Es por ello también que la discusión ambiental argentina necesita salir de dos trampas. La primera es el ambientalismo meramente declarativo, que acumula consignas y evita discutir capacidades concretas. La segunda es la mirada que presenta la protección ambiental como un obstáculo para el desarrollo. Ninguna de las dos sirve para gobernar. La Argentina necesita una política ambiental compatible con la producción, el empleo, la infraestructura y la innovación, con reglas, controles, planificación territorial y protección de bienes comunes.

El desarrollo exige Estado. También exige mercado, inversión privada, conocimiento técnico, federalismo inteligente y acuerdos de largo plazo. Cuando el Estado nacional se retira de funciones estratégicas, el resultado suele ser mayor desorden, mayor desigualdad territorial y menor capacidad de anticipación. En materia ambiental, esa renuncia puede salir muy cara.

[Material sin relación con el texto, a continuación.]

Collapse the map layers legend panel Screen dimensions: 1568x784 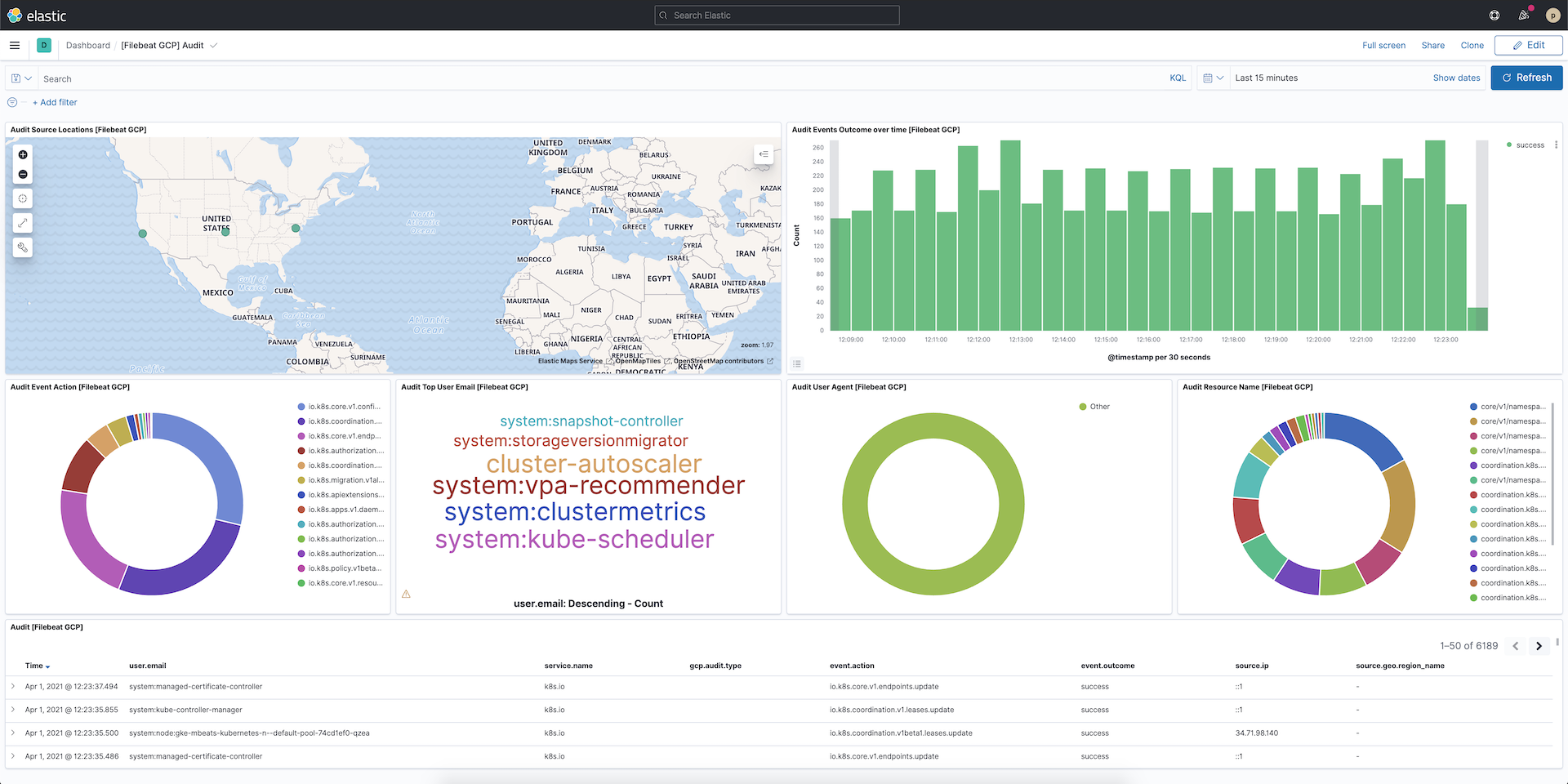pyautogui.click(x=763, y=154)
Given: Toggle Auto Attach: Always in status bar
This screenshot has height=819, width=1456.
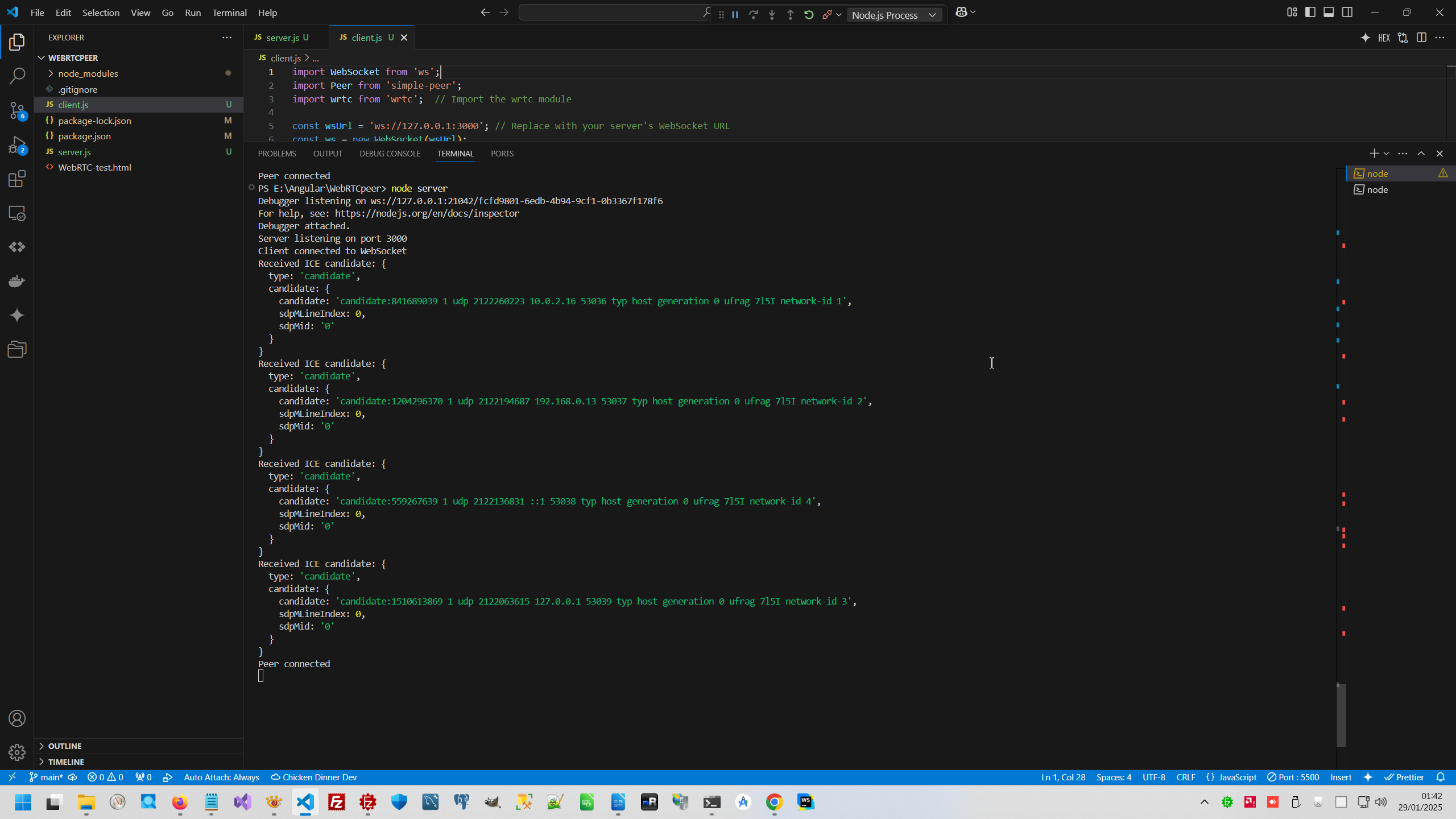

Los incendios no esperan organigramas. La deforestación no se resuelve con discursos. La crisis climática no se administra con subejecución presupuestaria. La política ambiental requiere instituciones capaces de prevenir, regular, fiscalizar y coordinar. También requiere autoridades con respaldo político suficiente para intervenir cuando los costos de corto plazo chocan con decisiones de largo plazo.



La pregunta de fondo es qué lugar ocupa esta agenda en la arquitectura real del poder público. La Argentina puede discutir modelos productivos, estrategias energéticas, infraestructura, minería, agroindustria, ciudades y transporte. Esas discusiones necesitan una institucionalidad ambiental seria. Sin esa base, el debate queda reducido a consignas enfrentadas y decisiones fragmentadas.

La política ambiental argentina necesita recuperar jerarquía, presupuesto y coordinación federal. Lo necesita porque el ambiente es una condición material del desarrollo. Sin bosques protegidos, ciudades sostenibles, áreas naturales cuidadas, prevención de incendios, glaciares resguardados y planificación territorial, el desarrollo se vuelve más frágil, más desigual y más costoso.

La Argentina no necesita una agenda ambiental decorativa. Necesita una política pública robusta, con instituciones, recursos, información y conducción. Cuando se degrada la capacidad ambiental del Estado, se degrada también la capacidad del país para planificar su futuro.